Kampagne soll gegen riskantes Handy-Lesen am Steuer helfen

03.09.2015 | Stand 02.12.2020, 20:51 Uhr

München (dpa) Eine WhatsApp-Nachricht oder eine E-Mail können fatale Folgen haben - wenn man sie am Steuer liest. Davor warnen Unfallforscher. Ob neue Technik helfen kann, ist umstritten.

Eigentlich ist es verboten. Trotzdem nutzen viele Autofahrer ihr Smartphone am Steuer. Doch ob jemand eine Nachricht liest oder etwas bei Facebook postet, lässt sich nur schwer kontrollieren. "Gegen die Nutzung von Smartphones am Steuer ist die Polizei machtlos", berichtet Siegfried Brockmann von der Unfallforschung der Versicherer.

Die Polizei dürfe zudem keine Handys beschlagnahmen, nur weil sie etwa auf dem Schoß des Autofahrers liegen. Dabei sei Ablenkung eine der häufigsten Unfallursachen, erklärt der Unfallforscher. Dies habe eine Auswertung der Unfalldatenbank der Versicherer ergeben. Die Unfallforscher hatten 118 Unfälle untersucht, bei denen Autos von der Landstraße abgekommen waren. "Ablenkung war nach gesundheitlichen Problemen der Fahrers die zweithäufigste Ursache", erklärt Brockmann am Donnerstag in München.

Zur Smartphone-Nutzung am Steuer haben der Autoclub Mobil in Deutschland und der TÜV Süd jetzt eine Kampagne gestartet. Das Motto: "Be Smart! Hände ans Steuer - Augen auf die Straße." Sie soll darauf aufmerksam machen, wie gefährlich es sein kann, wenn man auf sein Smartphone statt auf die Straße blickt.

Neben Aufklärungsarbeit in Schulen und Fahrschulen setzt die Kampagne dabei auch auf technische Neuerungen: WhatsApp-Nachrichten und SMS kann man sich vorlesen lassen, neue Apps deaktivieren Online-Funktionen wie Twitter während der Fahrt. Auch beim Telefonieren mit Freisprechanlagen muss man nicht mehr zum Handy greifen.

Auch der Auto Club Europa (ACE) sieht die technischen Neuerungen als wichtigen Ansatzpunkt: "Autos können mittlerweile erkennen, ob man sich gerade in einer brenzligen Situation, wie zum Beispiel an einer Kreuzung, befindet", berichtet ACE-Sprecher Constantin Hack. Und in diesen Situationen könnten Nachrichten einfach verzögert zugestellt werden. "Ich bin überzeugt, dass viele Autofahrer bereit sind, ihre Nachrichten auch später zu lesen. Wenn dagegen das Telefon klingelt, fällt es vielen schwer, nicht dranzugehen. Aber dafür gibt es ja beispielsweise Freisprechanlagen."

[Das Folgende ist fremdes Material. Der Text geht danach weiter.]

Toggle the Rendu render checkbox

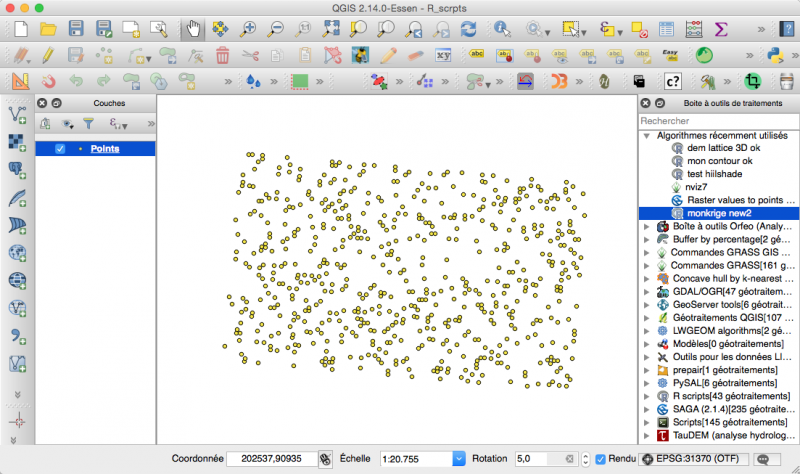[x=601, y=458]
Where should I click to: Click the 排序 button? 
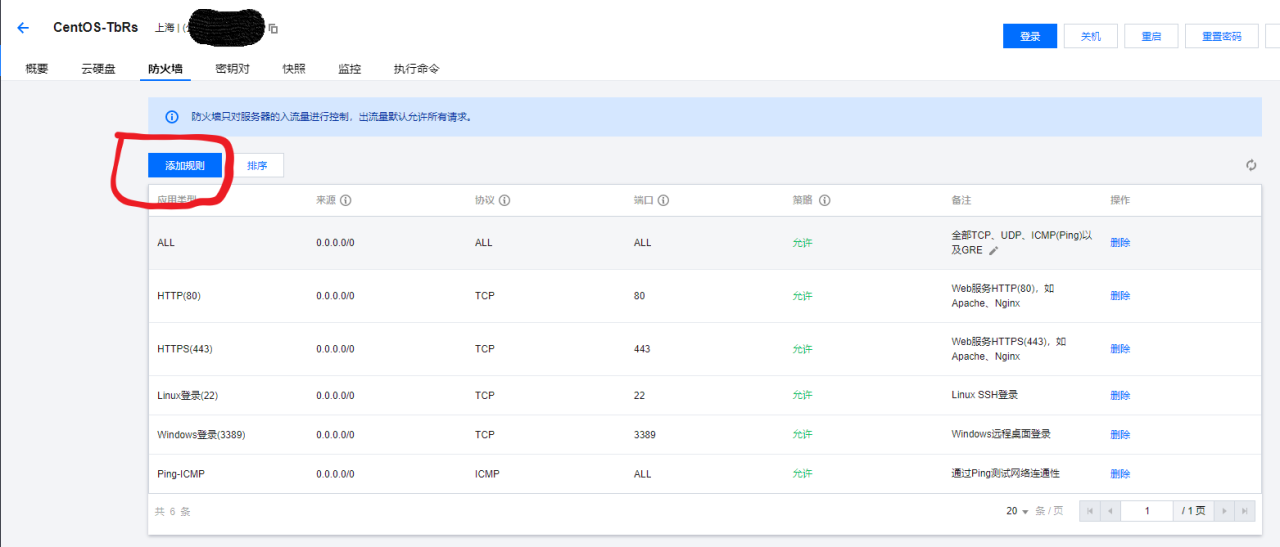[257, 165]
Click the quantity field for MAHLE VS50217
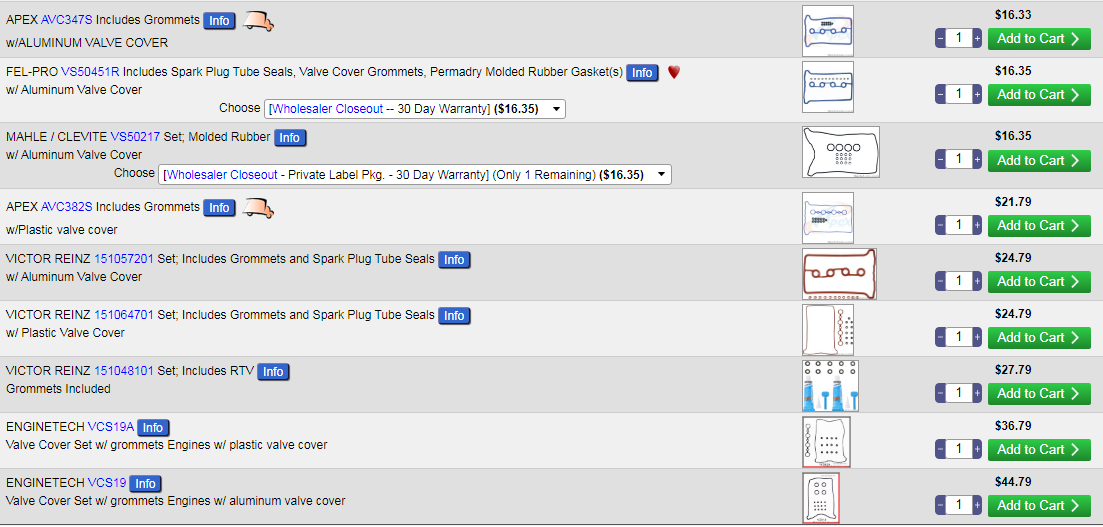Viewport: 1103px width, 527px height. click(x=958, y=160)
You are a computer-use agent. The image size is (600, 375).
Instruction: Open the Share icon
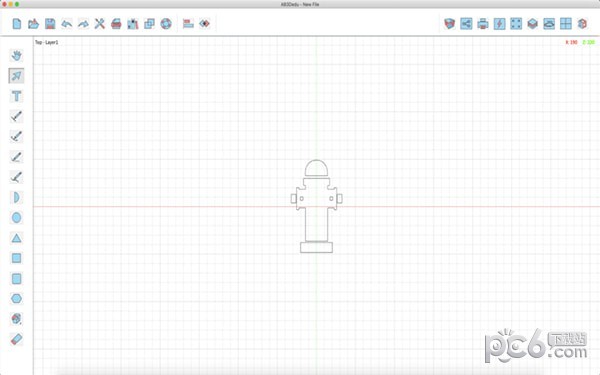(466, 24)
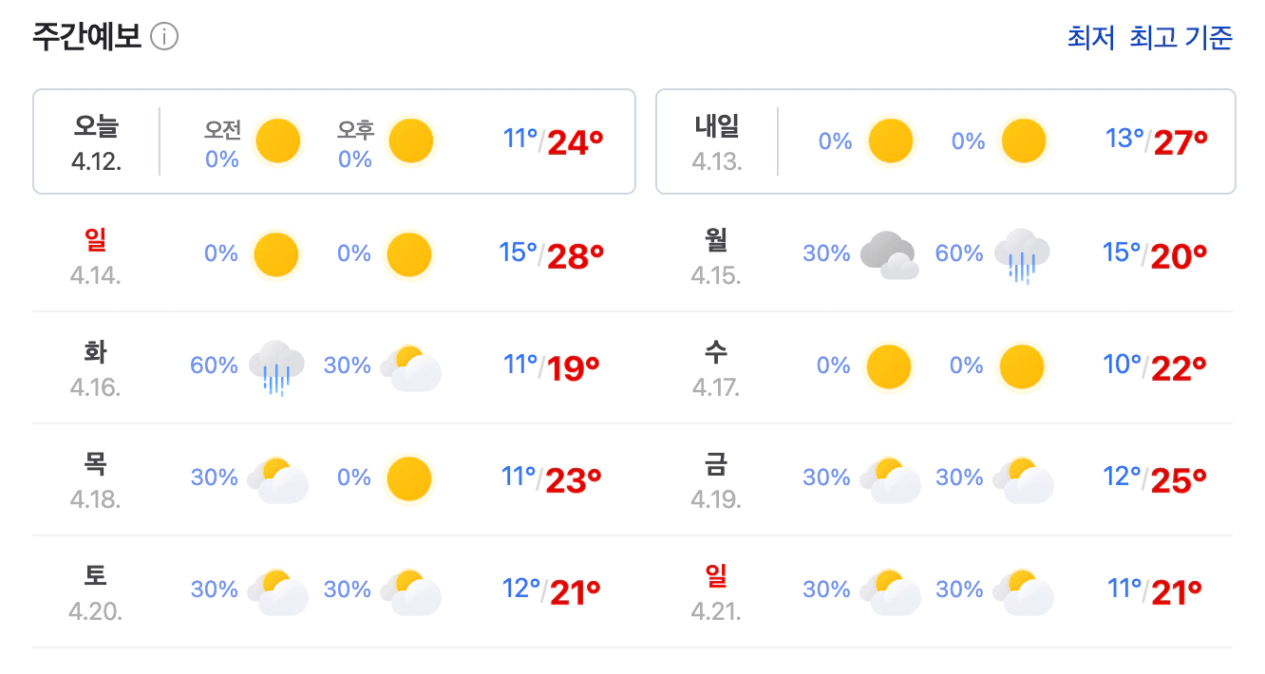Select the 내일 4.13. forecast card
1265x674 pixels.
click(x=945, y=141)
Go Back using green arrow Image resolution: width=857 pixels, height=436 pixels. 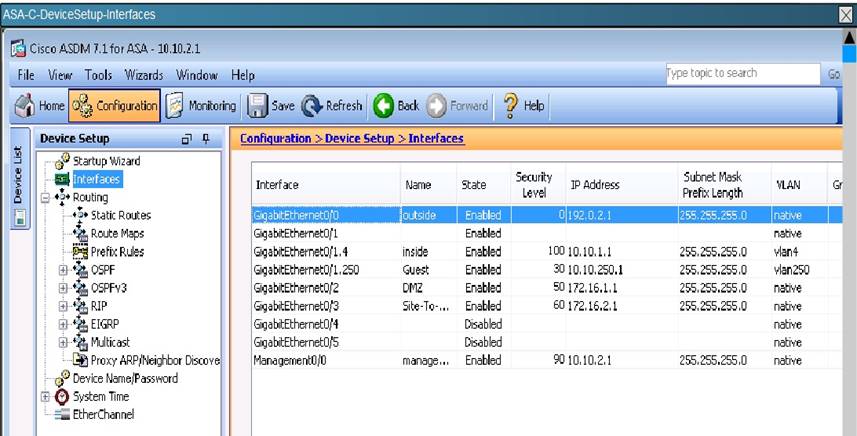[x=396, y=105]
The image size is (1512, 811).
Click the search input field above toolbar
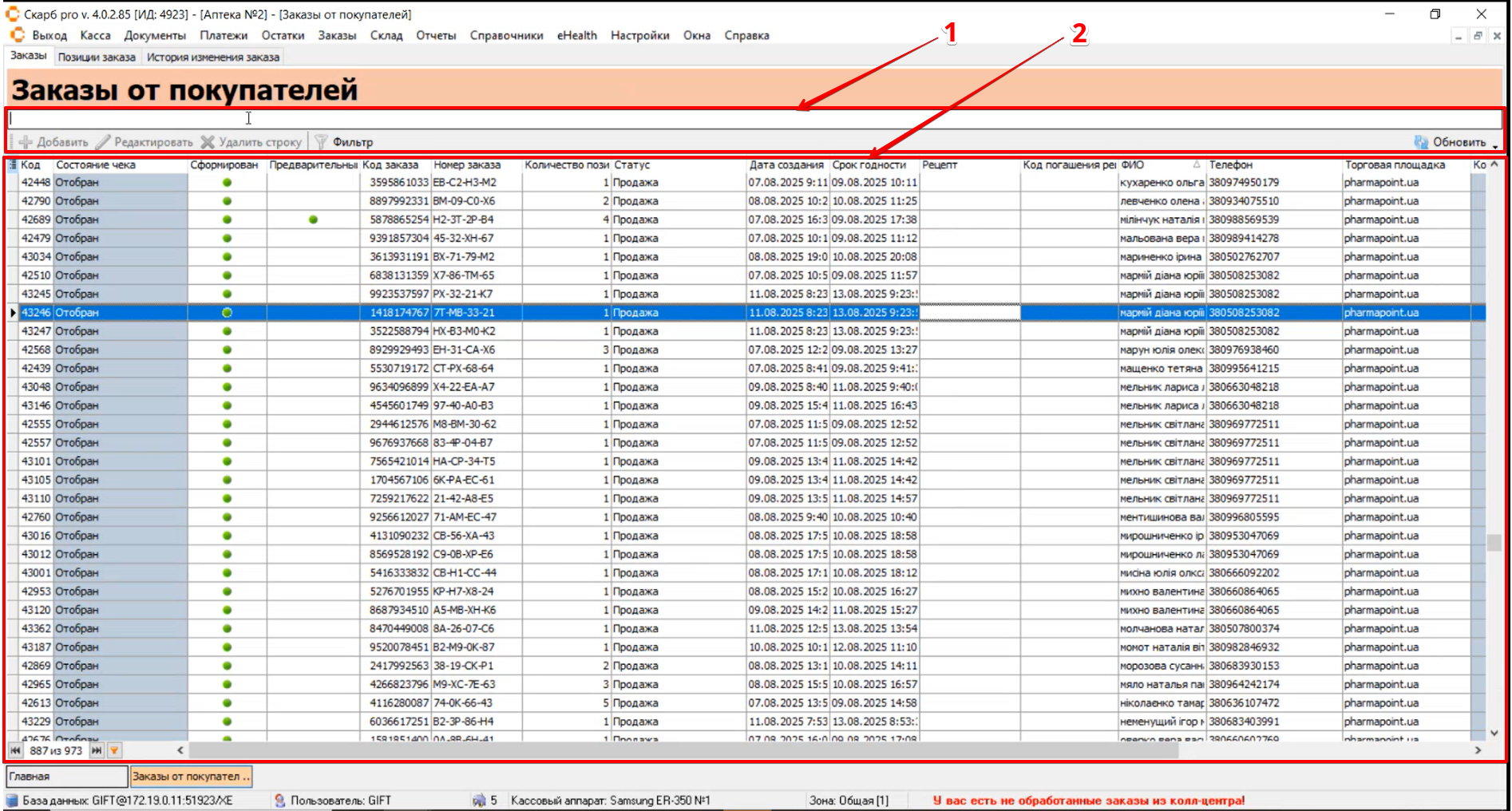point(754,119)
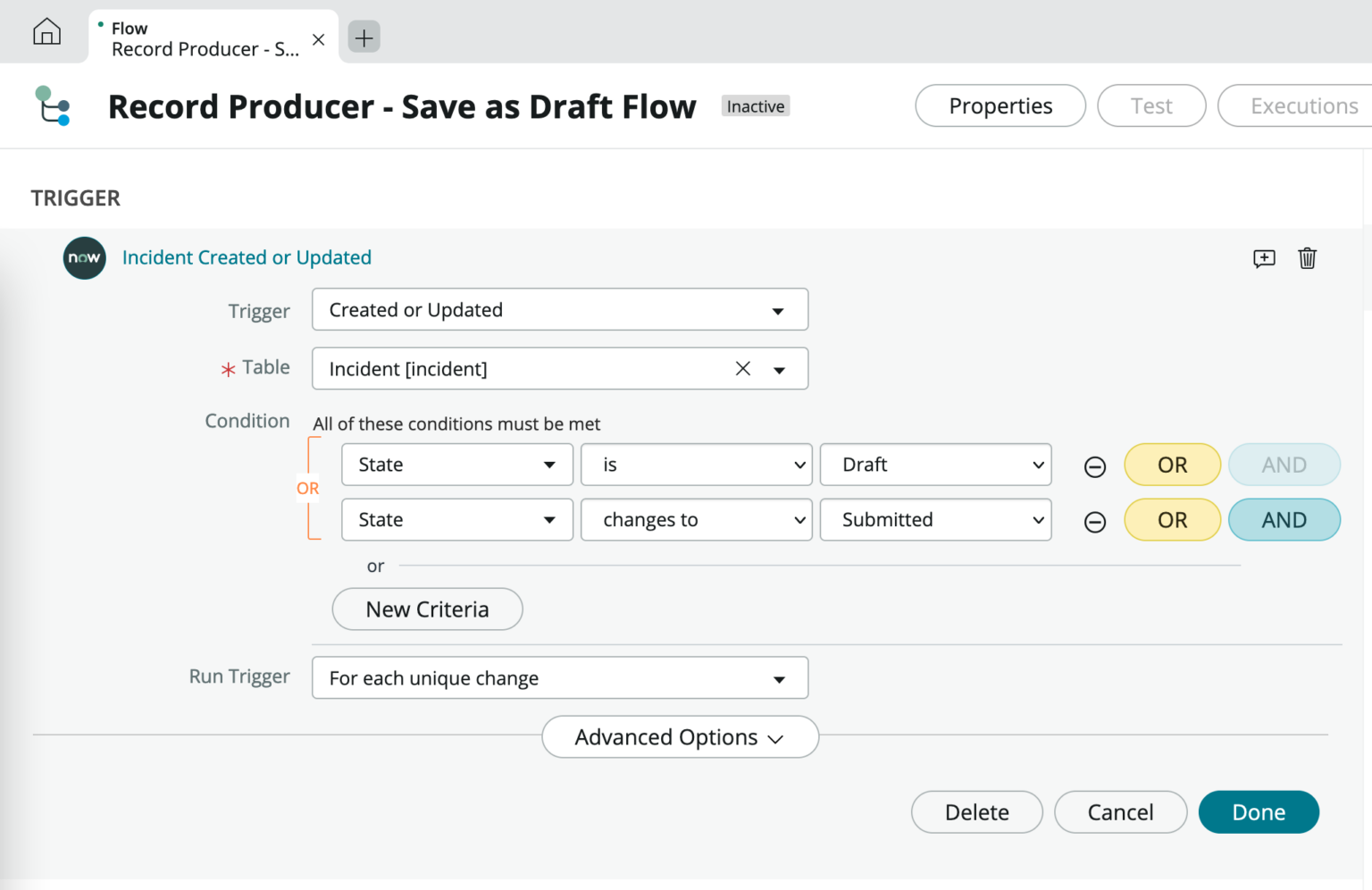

Unfallforscher sind jedoch nicht so optimistisch: Es mache keinen großen Unterschied, ob man nun mit einer Freisprechanlage telefoniere oder sich WhatsApp-Nachrichten vorlesen lasse, findet Unfallforscher Brockmann. "Entscheidend ist dagegen die mentale Ablenkung."

Das hat auch eine Studie des Allianz Zentrums für Technik herausgefunden: Ablenkung sei eine wichtige - und vor allem vermeidbare - Unfallursache: "Jeder zehnte Verkehrsunfall ist auf eine Ablenkung des Fahrers zurückzuführen", berichtet Allianz-Unfallforscher Jörg Kubitzki.

Seine repräsentative Quoten-Stichprobe von 2011, bei der 600 Personen befragt wurden, habe zudem ergeben, dass 40 Prozent aller Fahrer ihr Handy bei der Autofahrt nutzen. Ihn ärgert, dass in Deutschland - anders als beispielsweise in Österreich - Ablenkung als Unfallursache nicht amtlich erfasst wird.

Auch der Deutsche Verkehrsgerichtstag hat 2015 die Politik aufgefordert, eine aussagekräftige Datenbasis zu schaffen, die Unfälle als Folge einer Ablenkung durch Kommunikationsmittel aufgreift. "Ablenkung durch Smartphone-Nutzung ist ein zentrales Thema der Verkehrssicherheitsforschung", findet der Unfallforscher der Allianz. "Und es ist ein großer Hebel, um die Verkehrssicherheit in Deutschland zu erhöhen!"